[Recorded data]
========
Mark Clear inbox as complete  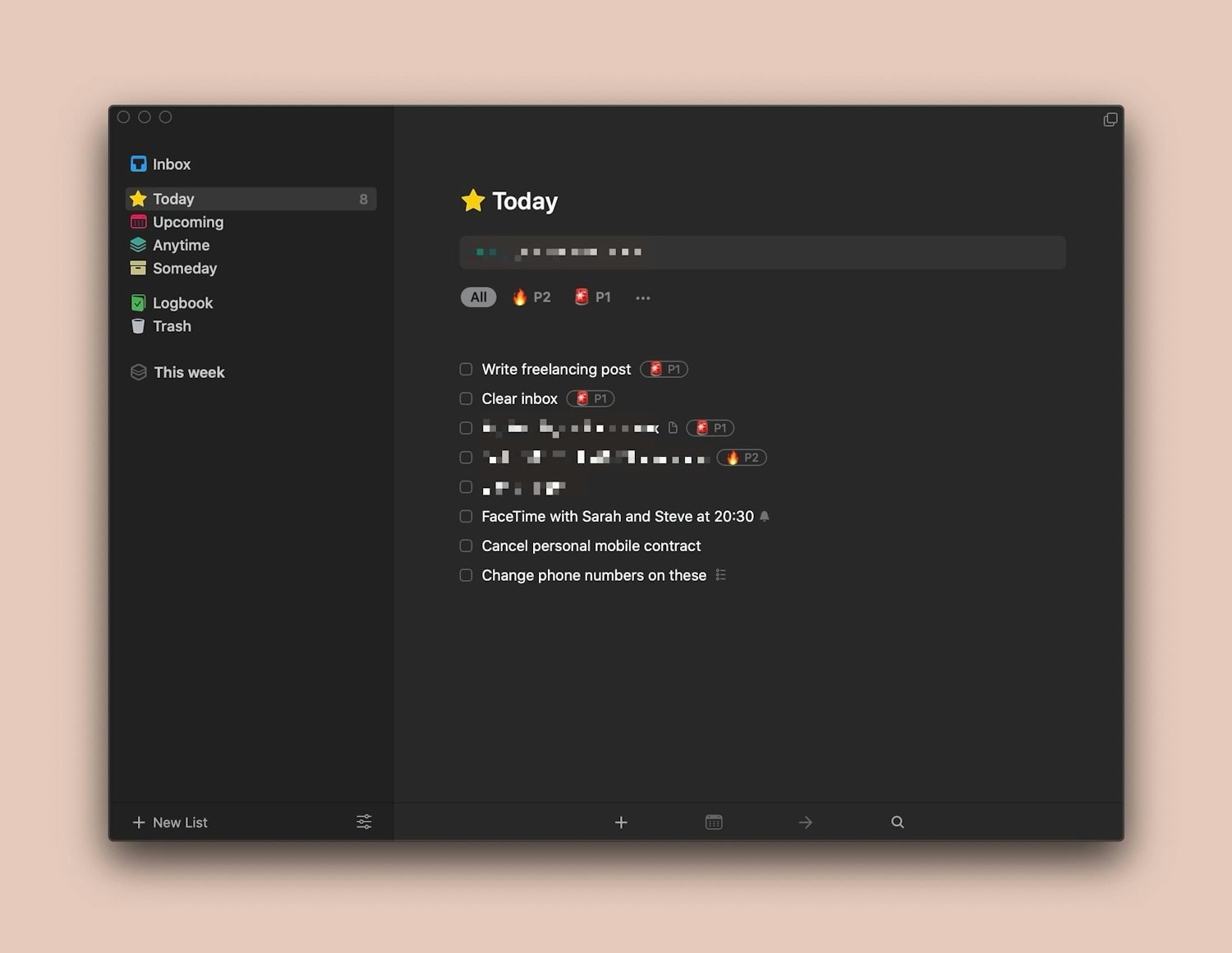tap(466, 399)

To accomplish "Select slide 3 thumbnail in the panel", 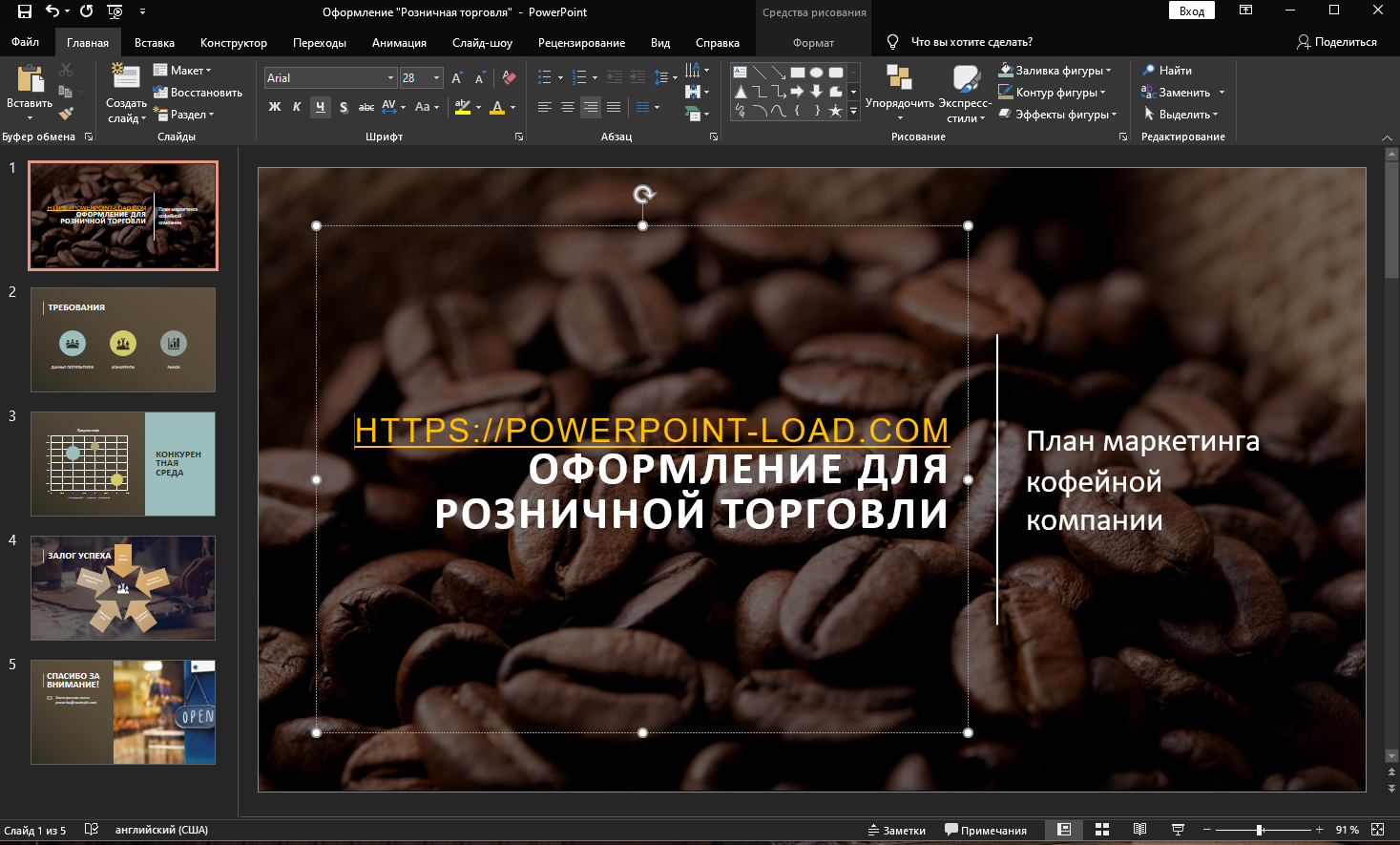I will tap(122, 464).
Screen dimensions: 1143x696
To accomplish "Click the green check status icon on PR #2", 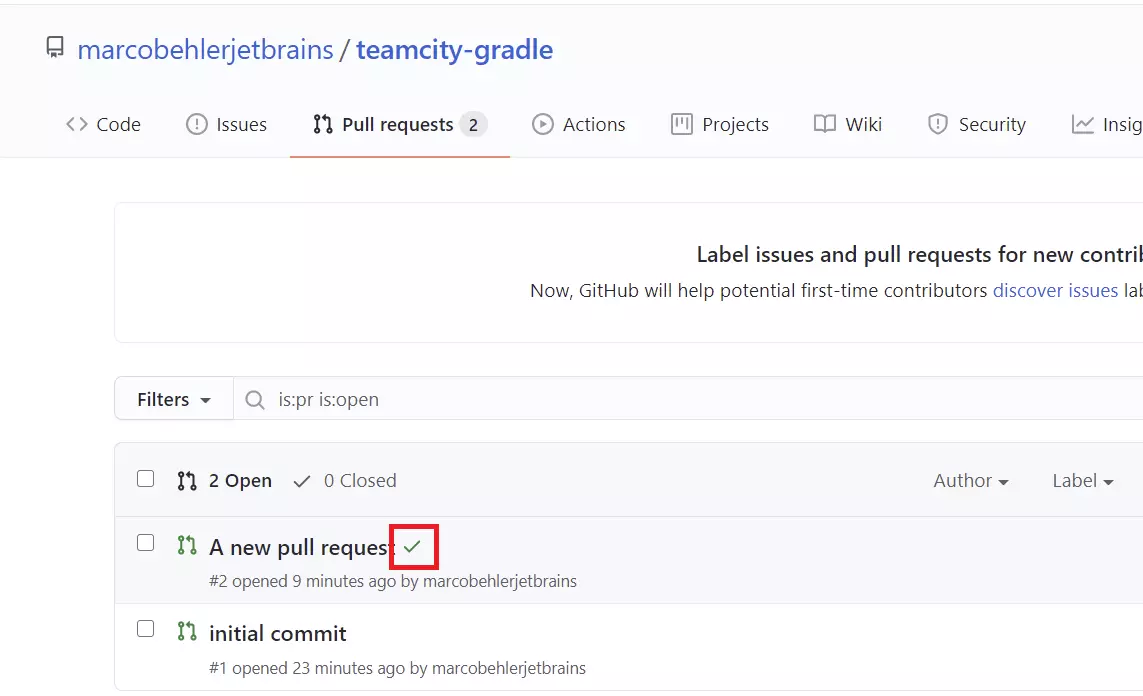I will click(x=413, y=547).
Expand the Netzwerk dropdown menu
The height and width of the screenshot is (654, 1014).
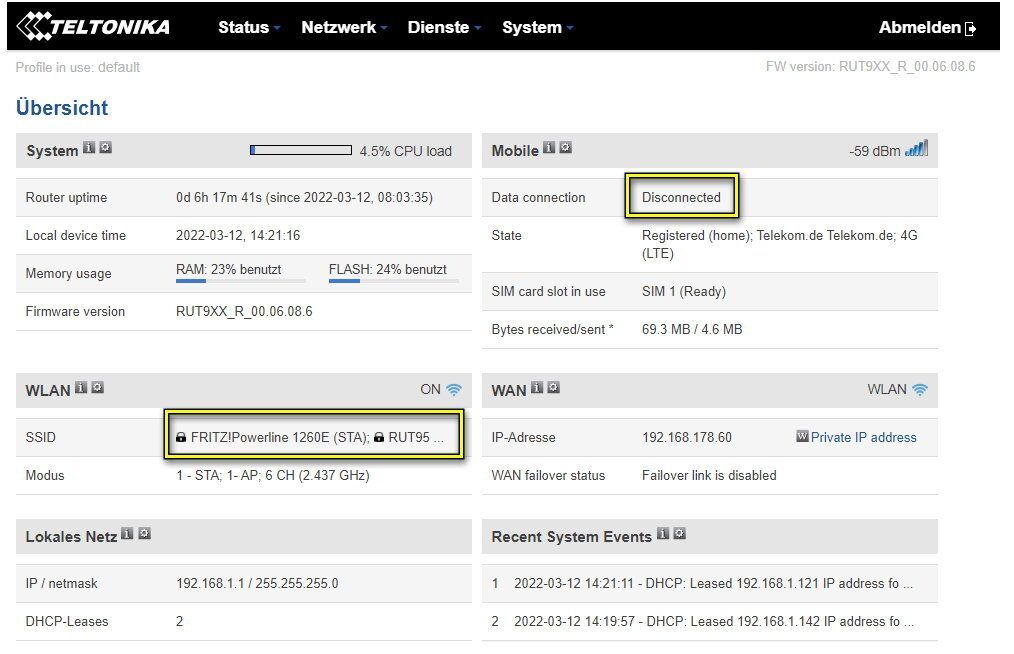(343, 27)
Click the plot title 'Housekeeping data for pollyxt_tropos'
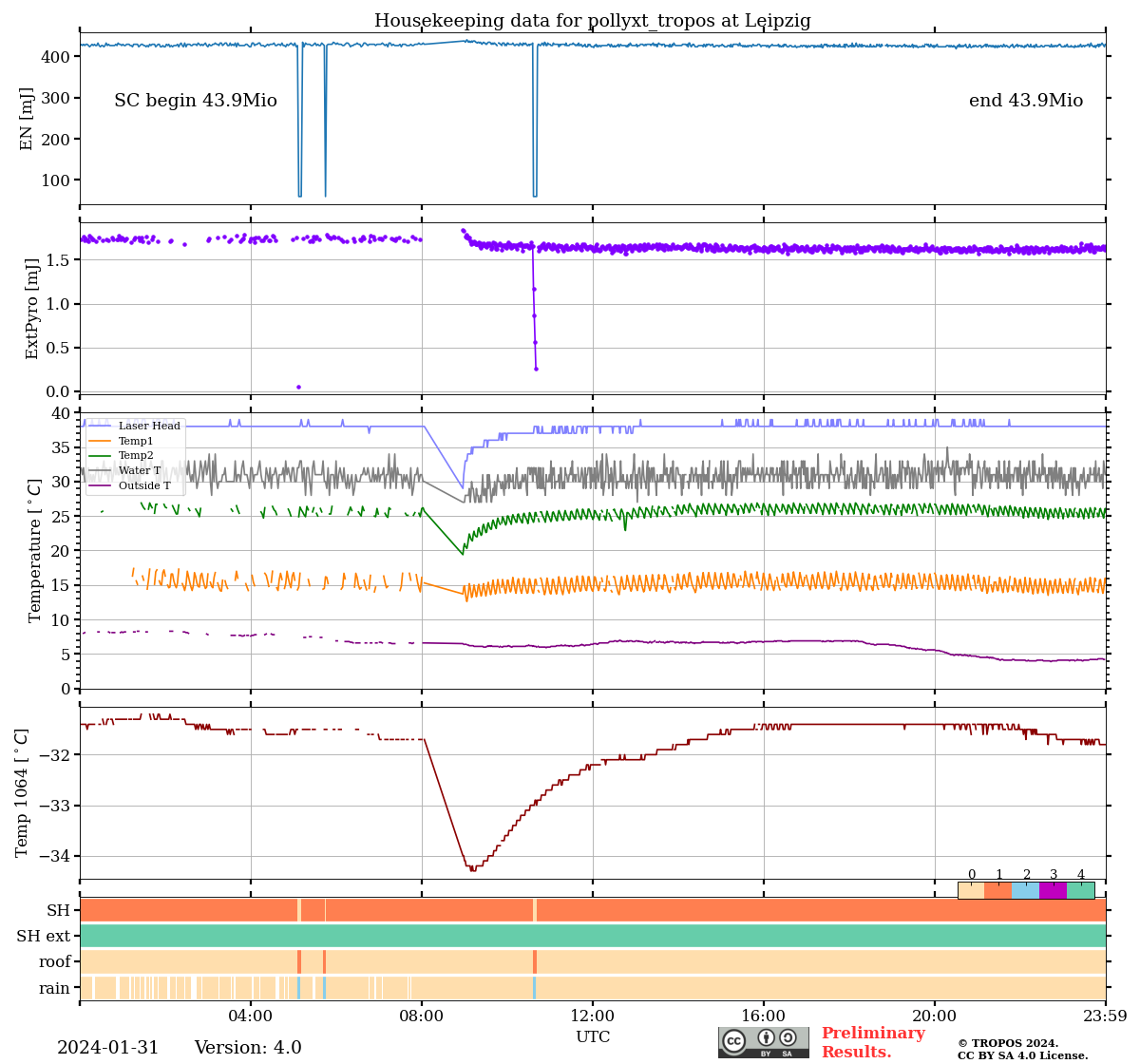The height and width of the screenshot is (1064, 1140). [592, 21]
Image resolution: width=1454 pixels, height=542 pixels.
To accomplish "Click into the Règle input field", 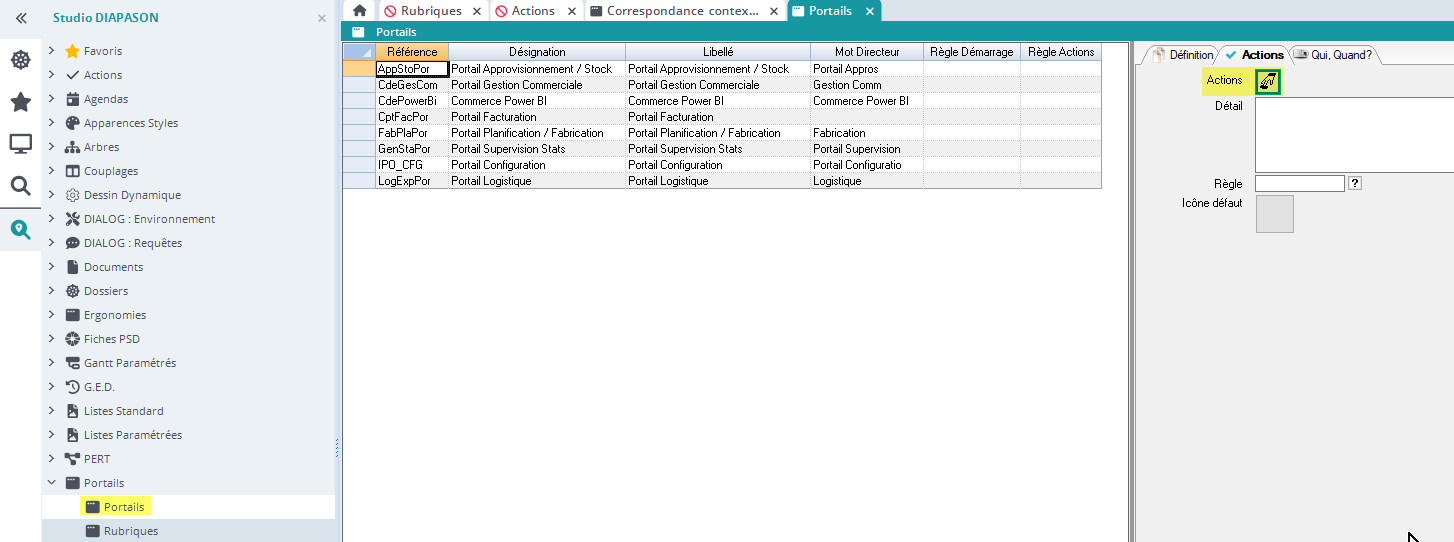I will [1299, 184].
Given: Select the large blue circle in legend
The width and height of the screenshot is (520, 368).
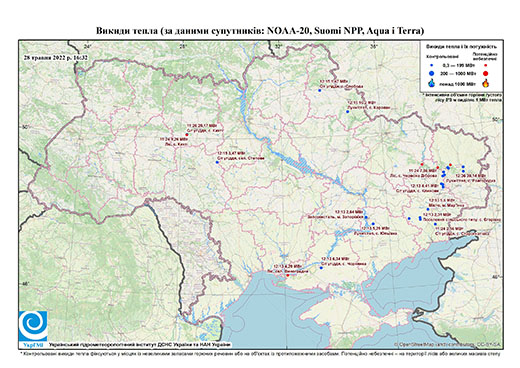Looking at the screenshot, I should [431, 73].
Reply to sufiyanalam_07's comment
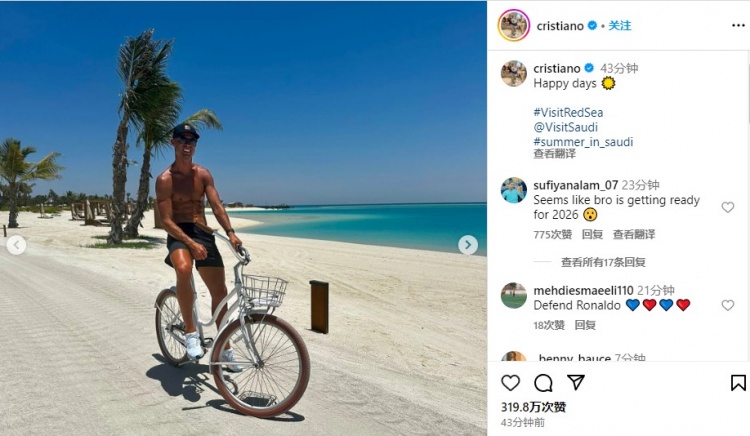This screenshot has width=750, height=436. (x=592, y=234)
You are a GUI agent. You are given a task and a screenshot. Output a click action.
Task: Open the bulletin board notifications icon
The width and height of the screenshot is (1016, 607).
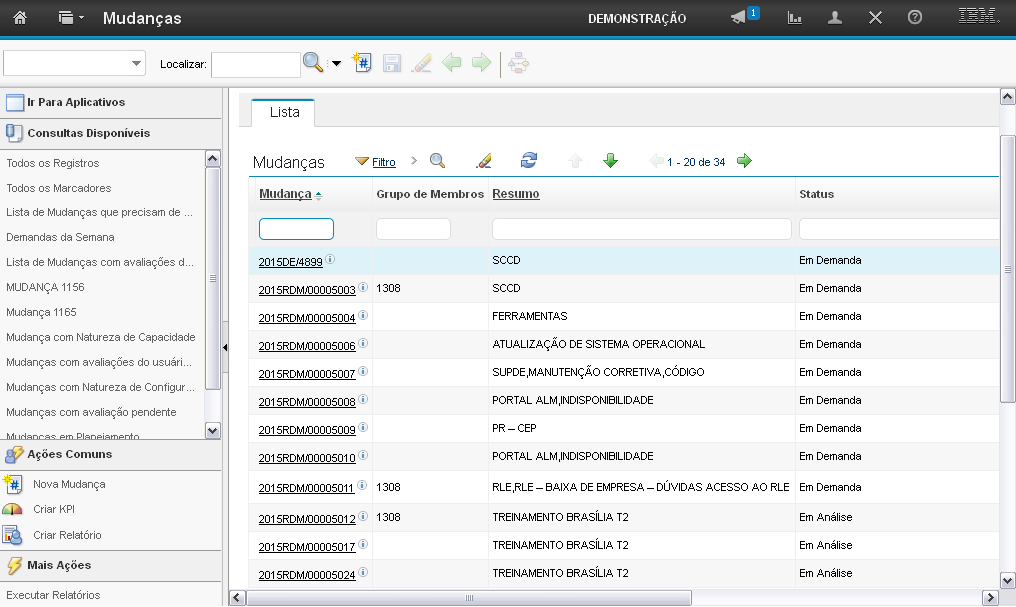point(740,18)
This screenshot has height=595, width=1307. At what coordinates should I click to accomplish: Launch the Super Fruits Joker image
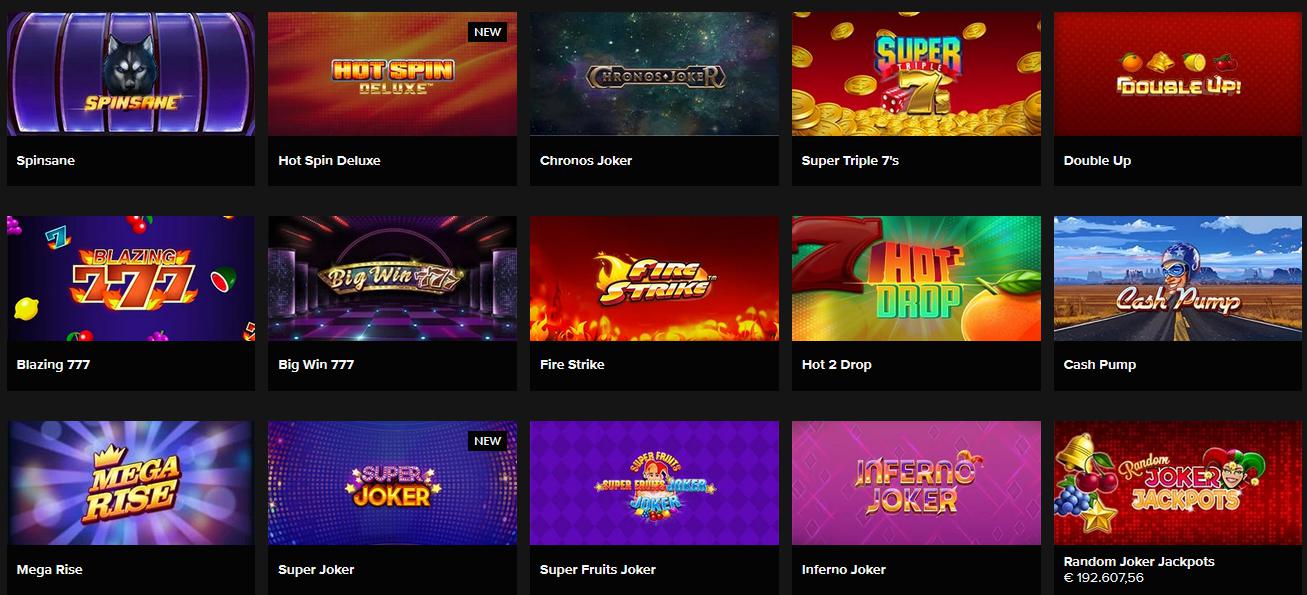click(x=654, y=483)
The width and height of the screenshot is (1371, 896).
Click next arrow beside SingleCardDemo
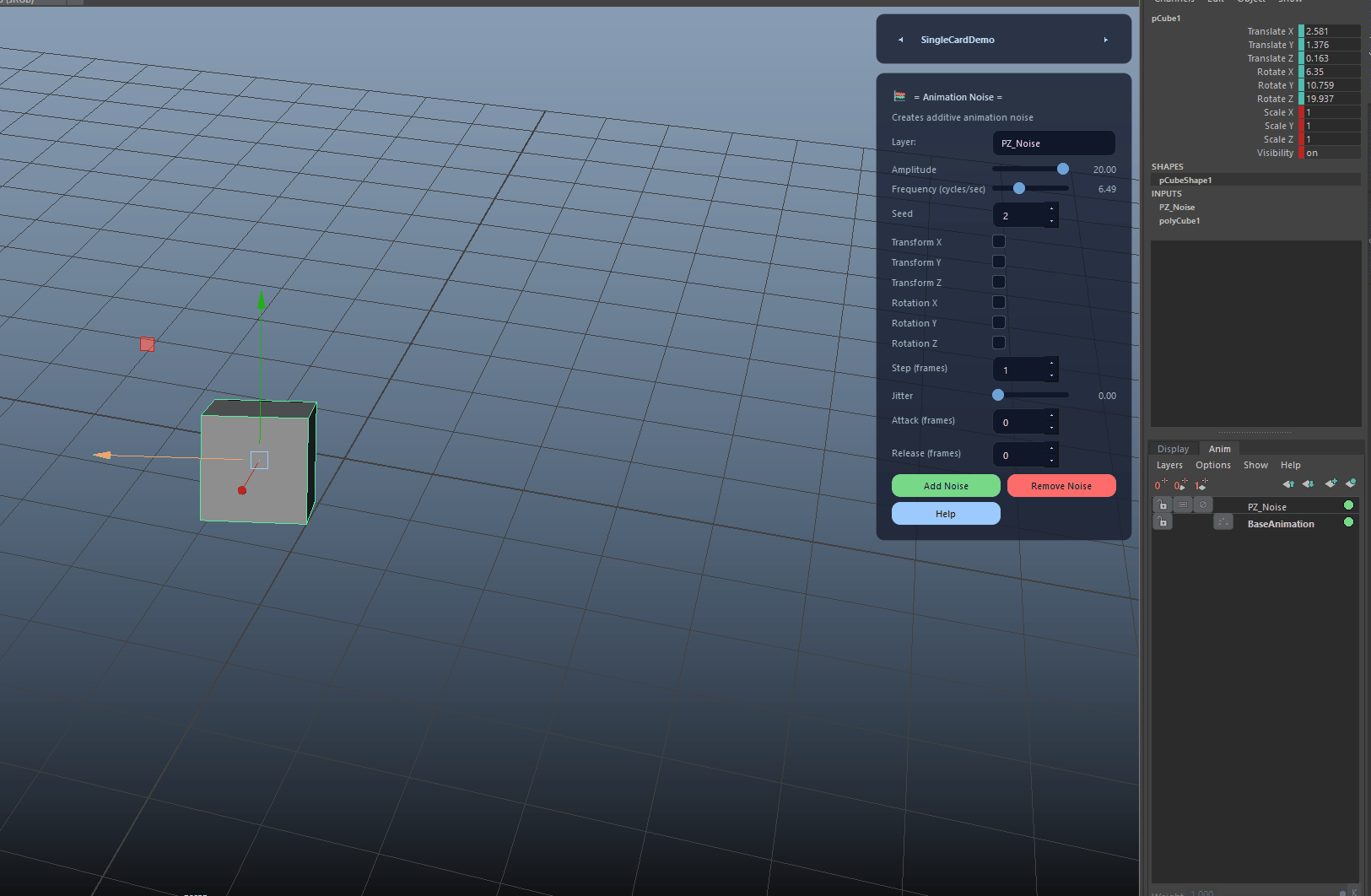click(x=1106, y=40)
========
● Problem requirements: Copy nothing but the lines from the line holding "Task: Open the" through the last line of the entries, exactly, while leaving out the pictures.

● Solution to this exercise:
Task: Open the bulletin board notifications icon
The width and height of the screenshot is (1016, 607).
point(740,18)
This screenshot has height=595, width=1307. At what coordinates should I click to accomplish: Launch the Super Fruits Joker image
click(x=654, y=483)
The width and height of the screenshot is (1371, 896).
Click next arrow beside SingleCardDemo
click(x=1106, y=40)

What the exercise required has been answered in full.